(Dataset entries)
★ ★ ★ ★

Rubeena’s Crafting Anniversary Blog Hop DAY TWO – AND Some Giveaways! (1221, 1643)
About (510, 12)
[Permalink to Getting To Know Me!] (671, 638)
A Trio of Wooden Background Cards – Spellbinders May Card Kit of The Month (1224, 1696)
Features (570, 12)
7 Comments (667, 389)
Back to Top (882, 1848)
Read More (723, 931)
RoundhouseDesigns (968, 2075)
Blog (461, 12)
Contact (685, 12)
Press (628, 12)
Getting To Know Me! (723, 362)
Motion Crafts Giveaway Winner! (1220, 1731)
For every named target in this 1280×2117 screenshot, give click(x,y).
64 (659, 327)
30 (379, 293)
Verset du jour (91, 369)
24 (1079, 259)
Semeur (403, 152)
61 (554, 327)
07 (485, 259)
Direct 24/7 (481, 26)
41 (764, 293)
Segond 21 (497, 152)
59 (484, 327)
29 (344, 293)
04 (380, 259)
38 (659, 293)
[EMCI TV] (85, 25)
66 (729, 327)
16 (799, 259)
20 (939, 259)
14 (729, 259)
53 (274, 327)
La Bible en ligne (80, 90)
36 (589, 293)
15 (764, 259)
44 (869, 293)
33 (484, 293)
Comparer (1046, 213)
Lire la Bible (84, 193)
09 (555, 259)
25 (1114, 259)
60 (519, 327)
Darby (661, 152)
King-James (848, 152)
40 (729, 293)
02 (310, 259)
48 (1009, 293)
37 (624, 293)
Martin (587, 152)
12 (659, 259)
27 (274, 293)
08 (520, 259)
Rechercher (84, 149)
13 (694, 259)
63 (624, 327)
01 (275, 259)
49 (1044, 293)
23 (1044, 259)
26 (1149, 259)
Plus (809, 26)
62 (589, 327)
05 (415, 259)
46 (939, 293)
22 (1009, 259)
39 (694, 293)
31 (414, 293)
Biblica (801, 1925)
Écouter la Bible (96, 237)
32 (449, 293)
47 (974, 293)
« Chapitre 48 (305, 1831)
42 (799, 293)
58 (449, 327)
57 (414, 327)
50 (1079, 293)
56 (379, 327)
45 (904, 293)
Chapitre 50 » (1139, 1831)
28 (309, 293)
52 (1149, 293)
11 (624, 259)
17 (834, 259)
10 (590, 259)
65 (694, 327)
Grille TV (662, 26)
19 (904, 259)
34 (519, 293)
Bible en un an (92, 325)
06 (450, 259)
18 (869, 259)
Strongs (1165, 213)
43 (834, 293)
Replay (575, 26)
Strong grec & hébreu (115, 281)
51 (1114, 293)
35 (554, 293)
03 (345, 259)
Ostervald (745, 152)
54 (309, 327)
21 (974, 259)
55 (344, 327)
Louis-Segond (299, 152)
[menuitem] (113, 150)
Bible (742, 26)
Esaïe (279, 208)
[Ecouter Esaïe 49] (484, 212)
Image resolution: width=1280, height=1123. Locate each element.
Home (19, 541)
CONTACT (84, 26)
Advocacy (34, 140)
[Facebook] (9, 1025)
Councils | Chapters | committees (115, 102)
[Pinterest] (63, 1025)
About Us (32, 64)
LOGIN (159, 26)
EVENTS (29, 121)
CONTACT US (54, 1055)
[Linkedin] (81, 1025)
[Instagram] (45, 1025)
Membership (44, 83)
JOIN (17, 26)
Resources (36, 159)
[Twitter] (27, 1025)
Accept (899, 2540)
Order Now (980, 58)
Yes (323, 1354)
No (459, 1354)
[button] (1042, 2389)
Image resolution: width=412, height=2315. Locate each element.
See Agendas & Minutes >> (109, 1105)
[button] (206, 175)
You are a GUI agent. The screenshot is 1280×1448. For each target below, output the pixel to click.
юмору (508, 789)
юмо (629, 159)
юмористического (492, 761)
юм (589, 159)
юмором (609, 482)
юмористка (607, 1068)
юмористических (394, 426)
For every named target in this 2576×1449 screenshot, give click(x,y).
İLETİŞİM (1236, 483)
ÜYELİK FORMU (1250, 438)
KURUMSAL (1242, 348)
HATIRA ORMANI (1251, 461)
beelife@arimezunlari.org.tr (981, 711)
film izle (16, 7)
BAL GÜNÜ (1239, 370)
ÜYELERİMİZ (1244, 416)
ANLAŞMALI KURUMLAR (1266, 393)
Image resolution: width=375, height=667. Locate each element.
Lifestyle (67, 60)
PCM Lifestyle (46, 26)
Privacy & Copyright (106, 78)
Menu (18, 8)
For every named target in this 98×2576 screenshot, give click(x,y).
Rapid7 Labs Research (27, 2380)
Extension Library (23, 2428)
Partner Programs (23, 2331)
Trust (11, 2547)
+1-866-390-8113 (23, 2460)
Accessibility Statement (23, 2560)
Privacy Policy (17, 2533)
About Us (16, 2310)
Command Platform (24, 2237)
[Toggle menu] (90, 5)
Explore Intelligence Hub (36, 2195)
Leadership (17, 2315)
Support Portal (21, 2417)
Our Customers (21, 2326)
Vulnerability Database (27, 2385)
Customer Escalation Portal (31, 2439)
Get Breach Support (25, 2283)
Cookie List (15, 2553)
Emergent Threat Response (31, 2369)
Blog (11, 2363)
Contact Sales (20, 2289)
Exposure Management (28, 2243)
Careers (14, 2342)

★ ★ ★ ★

### Exercise description
Copy the entries exactly, leaving no line out.

### Reply to the task
Rubeena’s Crafting Anniversary Blog Hop DAY TWO – AND Some Giveaways! (1221, 1643)
About (510, 12)
[Permalink to Getting To Know Me!] (671, 638)
A Trio of Wooden Background Cards – Spellbinders May Card Kit of The Month (1224, 1696)
Features (570, 12)
7 Comments (667, 389)
Back to Top (882, 1848)
Read More (723, 931)
RoundhouseDesigns (968, 2075)
Blog (461, 12)
Contact (685, 12)
Press (628, 12)
Getting To Know Me! (723, 362)
Motion Crafts Giveaway Winner! (1220, 1731)
For every named target in this 1280×2117 screenshot, give click(x,y).
64 (659, 327)
30 (379, 293)
Verset du jour (91, 369)
24 (1079, 259)
Semeur (403, 152)
61 (554, 327)
07 (485, 259)
Direct 24/7 (481, 26)
41 (764, 293)
Segond 21 (497, 152)
59 (484, 327)
29 (344, 293)
04 (380, 259)
38 (659, 293)
[EMCI TV] (85, 25)
66 (729, 327)
16 (799, 259)
20 (939, 259)
14 (729, 259)
53 (274, 327)
La Bible en ligne (80, 90)
36 (589, 293)
15 (764, 259)
44 (869, 293)
33 (484, 293)
Comparer (1046, 213)
Lire la Bible (84, 193)
09 (555, 259)
25 (1114, 259)
60 (519, 327)
Darby (661, 152)
King-James (848, 152)
40 (729, 293)
02 (310, 259)
48 (1009, 293)
37 (624, 293)
Martin (587, 152)
12 (659, 259)
27 (274, 293)
08 (520, 259)
Rechercher (84, 149)
13 (694, 259)
63 (624, 327)
01 (275, 259)
49 (1044, 293)
23 (1044, 259)
26 (1149, 259)
Plus (809, 26)
62 (589, 327)
05 (415, 259)
46 (939, 293)
22 (1009, 259)
39 (694, 293)
31 (414, 293)
Biblica (801, 1925)
Écouter la Bible (96, 237)
32 (449, 293)
47 (974, 293)
« Chapitre 48 (305, 1831)
42 (799, 293)
58 (449, 327)
57 (414, 327)
50 (1079, 293)
56 (379, 327)
45 (904, 293)
Chapitre 50 » (1139, 1831)
28 (309, 293)
52 (1149, 293)
11 (624, 259)
17 (834, 259)
10 (590, 259)
65 (694, 327)
Grille TV (662, 26)
19 (904, 259)
34 (519, 293)
Bible en un an (92, 325)
06 (450, 259)
18 (869, 259)
Strongs (1165, 213)
43 (834, 293)
Replay (575, 26)
Strong grec & hébreu (115, 281)
51 (1114, 293)
35 (554, 293)
03 (345, 259)
Ostervald (745, 152)
54 (309, 327)
21 (974, 259)
55 (344, 327)
Louis-Segond (299, 152)
[menuitem] (113, 150)
Bible (742, 26)
Esaïe (279, 208)
[Ecouter Esaïe 49] (484, 212)
Image resolution: width=1280, height=1123. Locate each element.
Home (19, 541)
CONTACT (84, 26)
Advocacy (34, 140)
[Facebook] (9, 1025)
Councils | Chapters | committees (115, 102)
[Pinterest] (63, 1025)
About Us (32, 64)
LOGIN (159, 26)
EVENTS (29, 121)
CONTACT US (54, 1055)
[Linkedin] (81, 1025)
[Instagram] (45, 1025)
Membership (44, 83)
JOIN (17, 26)
Resources (36, 159)
[Twitter] (27, 1025)
Accept (899, 2540)
Order Now (980, 58)
Yes (323, 1354)
No (459, 1354)
[button] (1042, 2389)
Image resolution: width=412, height=2315. Locate each element.
See Agendas & Minutes >> (109, 1105)
[button] (206, 175)
You are a GUI agent. The screenshot is 1280×1448. For each target below, output the pixel to click.
юмору (508, 789)
юмо (629, 159)
юмористического (492, 761)
юм (589, 159)
юмором (609, 482)
юмористка (607, 1068)
юмористических (394, 426)
For every named target in this 2576×1449 screenshot, give click(x,y).
İLETİŞİM (1236, 483)
ÜYELİK FORMU (1250, 438)
KURUMSAL (1242, 348)
HATIRA ORMANI (1251, 461)
beelife@arimezunlari.org.tr (981, 711)
film izle (16, 7)
BAL GÜNÜ (1239, 370)
ÜYELERİMİZ (1244, 416)
ANLAŞMALI KURUMLAR (1266, 393)
Image resolution: width=375, height=667. Locate each element.
Lifestyle (67, 60)
PCM Lifestyle (46, 26)
Privacy & Copyright (106, 78)
Menu (18, 8)
For every named target in this 98×2576 screenshot, give click(x,y).
Rapid7 Labs Research (27, 2380)
Extension Library (23, 2428)
Partner Programs (23, 2331)
Trust (11, 2547)
+1-866-390-8113 (23, 2460)
Accessibility Statement (23, 2560)
Privacy Policy (17, 2533)
About Us (16, 2310)
Command Platform (24, 2237)
[Toggle menu] (90, 5)
Explore Intelligence Hub (36, 2195)
Leadership (17, 2315)
Support Portal (21, 2417)
Our Customers (21, 2326)
Vulnerability Database (27, 2385)
Customer Escalation Portal (31, 2439)
Get Breach Support (25, 2283)
Cookie List (15, 2553)
Emergent Threat Response (31, 2369)
Blog (11, 2363)
Contact Sales (20, 2289)
Exposure Management (28, 2243)
Careers (14, 2342)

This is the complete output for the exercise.